The lectern and the podium are two terms that are erroneously interchanged as relating to the public speaking sphere. It is more common to have people referring to the lectern when in actual sense, they mean the podium but the converse is not as common. It is important to understand the difference between the two to break the cycle of extended vocabulary misuse and maintain the integrity and richness of the English language

The podium is a term coined from the Greek word podos, which means foot. Pod, a derivation of podos, has been used as the root-word for many other words, among them podium. The podium is an elevated surface or platform on which a speaker stands on to increase visibility to the audience during the delivery of a presentation. The podium also adds the advantage of increased vocal projection across an area, ensuring that even those furthest from the speaker hear the message.

A lectern is its most basic form a fixture, usually a high desk or stand with a slanting top that holds the speakers notes and other presentation material.

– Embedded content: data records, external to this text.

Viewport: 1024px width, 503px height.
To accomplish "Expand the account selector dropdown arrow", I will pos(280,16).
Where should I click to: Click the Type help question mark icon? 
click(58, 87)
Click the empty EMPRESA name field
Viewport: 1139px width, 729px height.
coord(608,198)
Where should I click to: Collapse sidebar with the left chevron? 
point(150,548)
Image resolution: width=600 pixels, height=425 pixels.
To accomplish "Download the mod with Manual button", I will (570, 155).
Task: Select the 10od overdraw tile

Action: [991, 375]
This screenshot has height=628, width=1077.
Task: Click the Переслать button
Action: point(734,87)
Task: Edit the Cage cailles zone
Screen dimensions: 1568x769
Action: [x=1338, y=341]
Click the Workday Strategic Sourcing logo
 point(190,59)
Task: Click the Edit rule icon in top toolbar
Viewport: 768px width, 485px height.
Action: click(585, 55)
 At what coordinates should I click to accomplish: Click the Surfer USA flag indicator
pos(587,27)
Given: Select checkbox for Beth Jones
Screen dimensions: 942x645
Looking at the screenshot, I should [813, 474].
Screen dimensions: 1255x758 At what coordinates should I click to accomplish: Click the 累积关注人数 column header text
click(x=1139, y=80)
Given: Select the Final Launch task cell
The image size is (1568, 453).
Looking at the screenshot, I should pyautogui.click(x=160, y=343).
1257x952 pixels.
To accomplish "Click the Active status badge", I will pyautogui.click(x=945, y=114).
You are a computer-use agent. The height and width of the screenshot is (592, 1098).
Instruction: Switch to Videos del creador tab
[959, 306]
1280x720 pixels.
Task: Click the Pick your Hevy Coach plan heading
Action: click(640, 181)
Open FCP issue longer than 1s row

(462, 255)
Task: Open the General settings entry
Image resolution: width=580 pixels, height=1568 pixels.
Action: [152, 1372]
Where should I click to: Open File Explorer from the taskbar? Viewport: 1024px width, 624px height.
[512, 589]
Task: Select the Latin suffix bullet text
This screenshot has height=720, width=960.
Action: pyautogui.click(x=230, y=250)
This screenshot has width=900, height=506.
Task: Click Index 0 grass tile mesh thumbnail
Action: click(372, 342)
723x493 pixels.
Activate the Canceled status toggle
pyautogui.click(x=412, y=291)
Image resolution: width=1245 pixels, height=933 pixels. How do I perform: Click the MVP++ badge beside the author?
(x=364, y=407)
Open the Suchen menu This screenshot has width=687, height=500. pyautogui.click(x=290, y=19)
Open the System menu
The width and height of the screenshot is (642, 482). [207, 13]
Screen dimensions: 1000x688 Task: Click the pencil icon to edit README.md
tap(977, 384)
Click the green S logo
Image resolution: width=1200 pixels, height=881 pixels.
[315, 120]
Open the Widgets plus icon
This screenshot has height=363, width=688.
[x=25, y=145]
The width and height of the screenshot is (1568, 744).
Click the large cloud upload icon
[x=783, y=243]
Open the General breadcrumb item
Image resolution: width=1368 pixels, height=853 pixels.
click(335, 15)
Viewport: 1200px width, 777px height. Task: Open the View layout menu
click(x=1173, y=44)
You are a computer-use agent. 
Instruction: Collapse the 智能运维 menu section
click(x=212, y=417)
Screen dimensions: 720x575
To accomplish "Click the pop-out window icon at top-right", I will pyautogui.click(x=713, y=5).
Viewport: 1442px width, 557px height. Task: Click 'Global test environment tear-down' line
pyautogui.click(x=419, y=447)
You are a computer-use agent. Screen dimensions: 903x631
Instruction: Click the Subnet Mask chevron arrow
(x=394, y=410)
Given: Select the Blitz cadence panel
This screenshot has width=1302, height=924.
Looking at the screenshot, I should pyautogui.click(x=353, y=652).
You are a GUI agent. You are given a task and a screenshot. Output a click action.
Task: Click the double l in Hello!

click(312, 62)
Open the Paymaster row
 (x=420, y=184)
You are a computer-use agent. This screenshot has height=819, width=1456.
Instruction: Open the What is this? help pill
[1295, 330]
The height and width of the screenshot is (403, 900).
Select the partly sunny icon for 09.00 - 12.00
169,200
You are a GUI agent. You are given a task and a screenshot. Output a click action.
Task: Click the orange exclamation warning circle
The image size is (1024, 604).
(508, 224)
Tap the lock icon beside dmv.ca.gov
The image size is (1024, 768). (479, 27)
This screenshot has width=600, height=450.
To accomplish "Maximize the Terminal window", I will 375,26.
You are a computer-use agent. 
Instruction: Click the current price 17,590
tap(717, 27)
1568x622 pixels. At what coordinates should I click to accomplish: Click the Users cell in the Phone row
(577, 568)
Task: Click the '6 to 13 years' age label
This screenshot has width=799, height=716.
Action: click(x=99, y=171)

It is a term coined from Greek and Latin words that relate to reading, which are also root words for others such as lecture. Lecterns are differently shaped and sized and usually stand at the center or to one end of the stage. Modern-day lecterns are more sophisticated and may be fitted with ports for laptops and tablets as well as integrated control systems such as lights and sound control that facilitate excellent presentation.

Difference Between Podium and Lectern

The podium is the platform on which one stands for the presentation. The lectern on the other term is fixture behind which the speaker stands. It is much simpler to remember when relating the two to other terms, that is, lecture for lectern and podiatry for the podium. This creates a quick mental picture that will save one the embarrassment of vocabulary misuse.